Unsurprisingly, then, theologians and philosophers of religion are increasingly drawn to Desmond’s thought.² Indeed, to return to Gonzales’s comparison between Desmond and Przywara, Desmond will likely inspire Christian thinking for decades to come, just as Przywara inspired Josef Pieper, Hans Urs von Balthasar, Edith Stein, Karl Rahner, and the last three popes, among others. Much of the theological and philosophical attention given to Desmond’s thought focuses on its contributions to a metaphysics of creation, to its renewal of the traditional ways
to God, to its dialogue with canonical figures, and to its critique of the default atheism,
clogged porosity,
and ethos of serviceable disposability
that pervade modernity.
Less attention has been given to Desmond’s reflections on the Bible and the resources he provides for biblical theology more broadly. Yet the Bible deeply shapes Desmond’s thought. He reflects on particular biblical texts, like the theophany of the burning bush, the ten commandments, and the Beatitudes. His reflections are always creative and insightful. At times they are playful and mischievous as well. He wonders, for instance, how Nietzsche would respond if he were subjected to the same desert temptations as Jesus. Elsewhere he casts various modern philosophers as different characters in the parable of the prodigal son.³
Biblical images and concerns permeate Desmond’s philosophy beyond these explicit reflections. For instance, Desmond emphasizes our constitutive receptivity or porosity.

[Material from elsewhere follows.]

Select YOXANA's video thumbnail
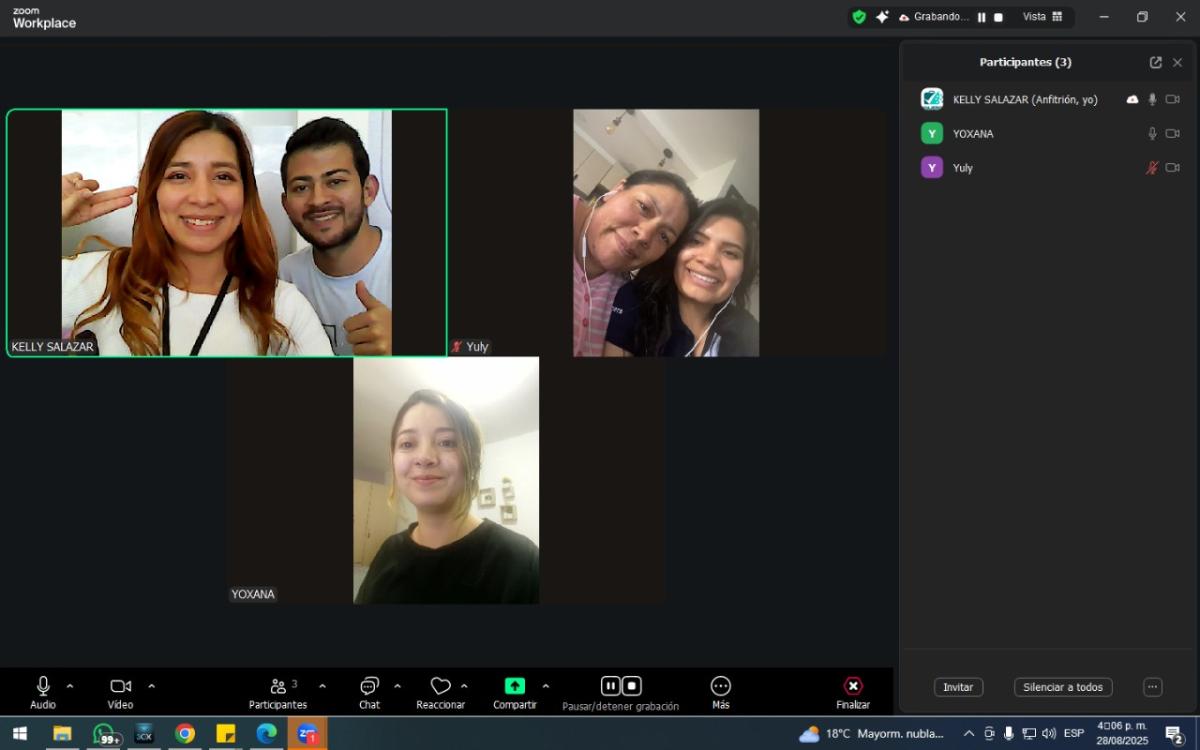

This porosity often becomes clogged due to selfishness, anxiety, distraction, or habit. If we are to be open to others and to God, however, our porosity must be continually cleansed. Here Desmond draws close to, and indeed draws on, a great biblical concern often explored via the image of the soft or hardened heart, the heart of flesh or stone. Desmond himself uses this biblical heart language at times. Hence, the title of this volume.
One might think as well of Desmond’s emphasis on experiences of astonishment and perplexity. Both can stir the urgency of ultimacy
that draws us toward God—in praise and thanksgiving, in speculative reflection, in apophatic mysticism, in anguished questioning. Desmond’s writings on astonishment and perplexity resonate with the Psalms, which he says were a profound influence on his youth, accompanying him during his brief time in the Dominican novitiate (where psalms were part of daily prayers), during his early undergraduate studies in poetry, and during his later philosophical studies.⁴ They continue to echo in his own poems/psalms included in the books God and the Between and Godsends.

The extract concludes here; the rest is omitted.